No hay discoteca salvo que sea fin de semana. Quien tengan menos de veinte años difícilmente recordará que hubo cine en Arzúa. Prácticamente han muerto los repartos completos de las últimas películas proyectadas en el cinematógrafo local.
Pero sobreviven muchachas acaso dulces y taciturnas, heridas muchachas de lánguida mirada abrochada con ojos de lava azul, que, como la Mia Farrow de «La rosa púrpura de El Cairo», sueñan con que del autobús de «Freire» baje algún día un tipo alto y desenvuelto, un hombre maduro con pies grandes y manos calientes, uno de esos seres improbables que alimentan nuestros sueños hasta que la muerte nos escoge con sus pies blandos y sus manos heladas para escondernos donde ni los perros nos huelan.
Mi triste sueño favorito
Pero del autobús de «Freire» nunca baja nadie capital, nadie que cambie el orden de los ríos, el brillo del sol, el impepinable agotamiento de un día y otro día, un mes y otro mes, un año y otro año sin que ocurra nada que nos cambie el pulso, sólo con la genérica sensación de que la chica del sofá acabará cayendo en brazos de un perito agrónomo que la cautivará con una conversación sobre la repercusión del glaucoma en la productividad de las abejas.

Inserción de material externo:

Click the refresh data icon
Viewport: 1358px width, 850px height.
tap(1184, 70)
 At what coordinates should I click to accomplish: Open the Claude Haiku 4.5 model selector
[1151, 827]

He de confesar que muchas veces he huido de Compostela buscando las escasas arzúas del mundo y en no pocas ocasiones en mi frenesí fugitivo he ido a parar a los cafés de Arzúa. Es apasionante que todo el mundo se conozca, que tengas cerca el socorro del amigo, la cocina del vecino, el consuelo de la puerta de al lado, que todo el mundo se sepa de memoria la talla de camisa del convecino, sus nostalgias, su fe o sus incógnitas.
En un censo de 7.137 habitantes (datos del 86) nadie muere sin una mano de la que despedirse, sin un beso salado, sin que se le ponga un nudo en la garganta al humilde, anónimo, sobrio can sin pedigrí, sin sotueres, sin heráldica, tan distinto del perro educado, enciclopedista, presuntuoso y urbano perro de salón que da la impresión de estar siempre a punto de aparecer como suplente en alguna lista electoral.
Unos cuantos grados por debajo de la temperatura compostelana a la que a diario apuro mi desolación personal, he percibido en Arzúa la sensación de haber pasado unas horas sentado al borde de mi triste sueño favorito: morir donde sea posible que en mis funerales huela a un tiempo a incienso y a filloa.